In a world where relationships are disregarded and treated poorly, the members of Grace live by 5 relationship principles. These 5 precepts allow us to live together in unity and resolve any conflict quickly and correctly.
Principle #1: The Faithfulness Principle
Faithfulness to a relationship means loyalty to a person. When problems are the primary focus of a relationship, principles are laid aside in order to air differences, and the importance of sharing feelings often takes priority over character.
Our Commitment: Faithfulness to our relationship outweighs the importance of any offense between us. I will not allow any problem to override the principles by which we live.
Key Verses: Psalms 133:1-3, I Corinthians 13:7
Principle #2: The Final Word Principle
We believe God’s Word. We should also believe the words of our friends. If we respect the words we hear from each other, we do not need constant assurance of the well-being of our relationship. We can be confident that all is well because we have not been told otherwise.
My Commitment: I will believe and act upon the last words we spoke concerning our relationship, and live as if you will do the same. If anything changes on my part, I will inform you.

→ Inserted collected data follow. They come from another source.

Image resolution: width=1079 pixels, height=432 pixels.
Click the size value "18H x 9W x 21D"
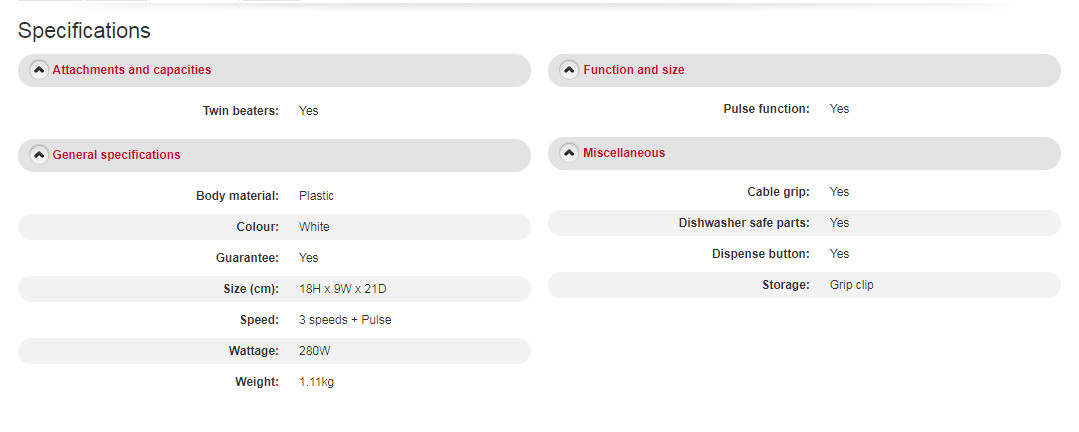[x=344, y=289]
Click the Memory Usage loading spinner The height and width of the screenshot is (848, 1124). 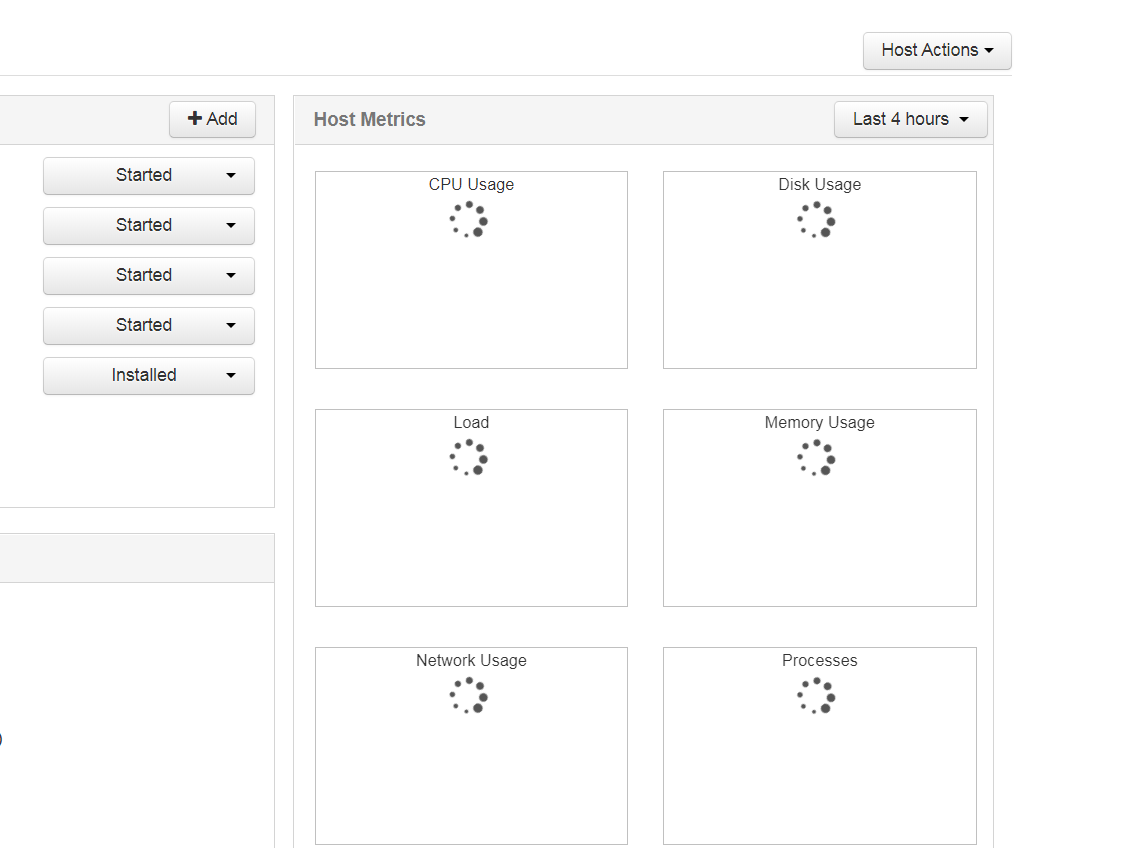(818, 457)
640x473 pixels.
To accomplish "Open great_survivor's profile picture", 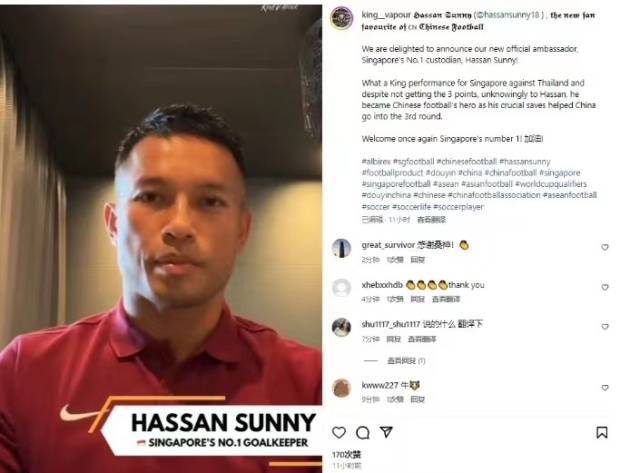I will (341, 248).
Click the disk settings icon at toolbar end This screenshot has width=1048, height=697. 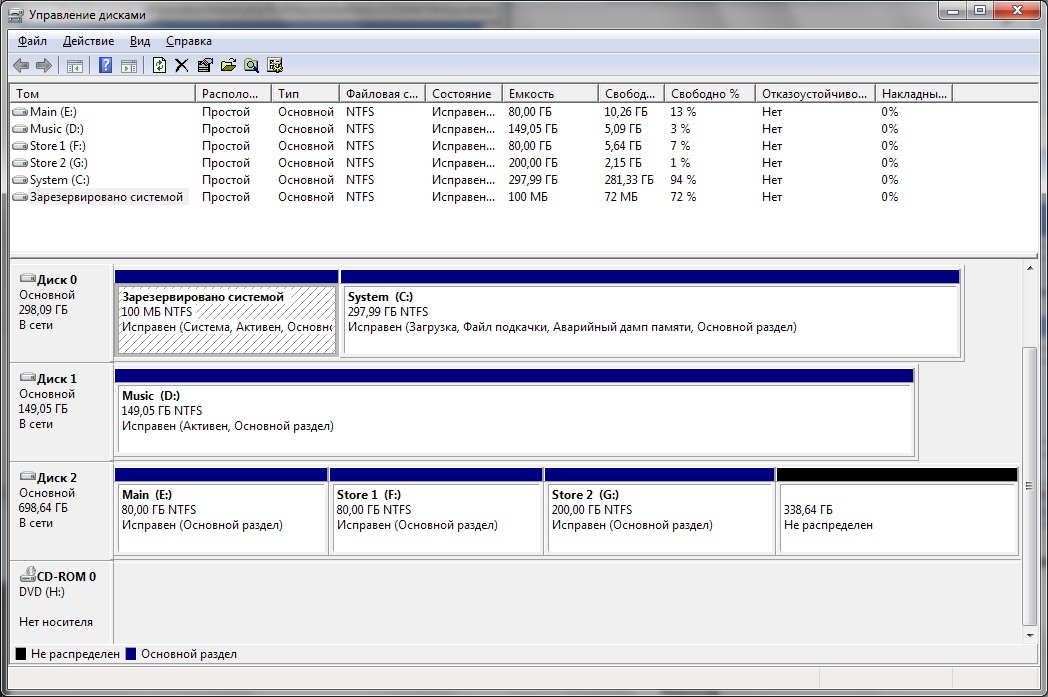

Key Verses: Ephesians 4:15, Proverbs 14:5, I Corinthians 13:7
Principle #3: The Friendship Principle
God is the only one who knows what is in a man’s heart. One should not expect that a friend discerns what is happening inside him. Therefore, the need to be understood is met in friends by communicating with one another.
Commitment: I will not expect you to interpret my actions or recognize my heart’s condition. It is my responsibility to approach you if I need your help.
Key Verses: 1 John 1:7, Proverbs 14:25
Principle #4: The Four Day Principle
Resolving conflicts preserves friendship. Offenses between friends are spiritually, emotionally, and physically harmful. Bringing issues to closure within a reasonable amount of time maintains the health of a relationship.
My Commitment: I will not allow any problem I have with you go unresolved for more than four days. If, within that length of time, I have not come to peace about the issue, I will communicate with you.
Key Verses: James 3:17-18, Matthew 5:23-24
Principle #5: The First Word Principle
Jesus instructed us to go to an offending brother privately. When we obey Jesus, we are able to reconcile with our brother much more easily than if we had revealed the issue to others before seeking him. This also prevents the potential of others taking up a secondary offensive.
My Commitment: You will be the first person to know about any problem I have with you.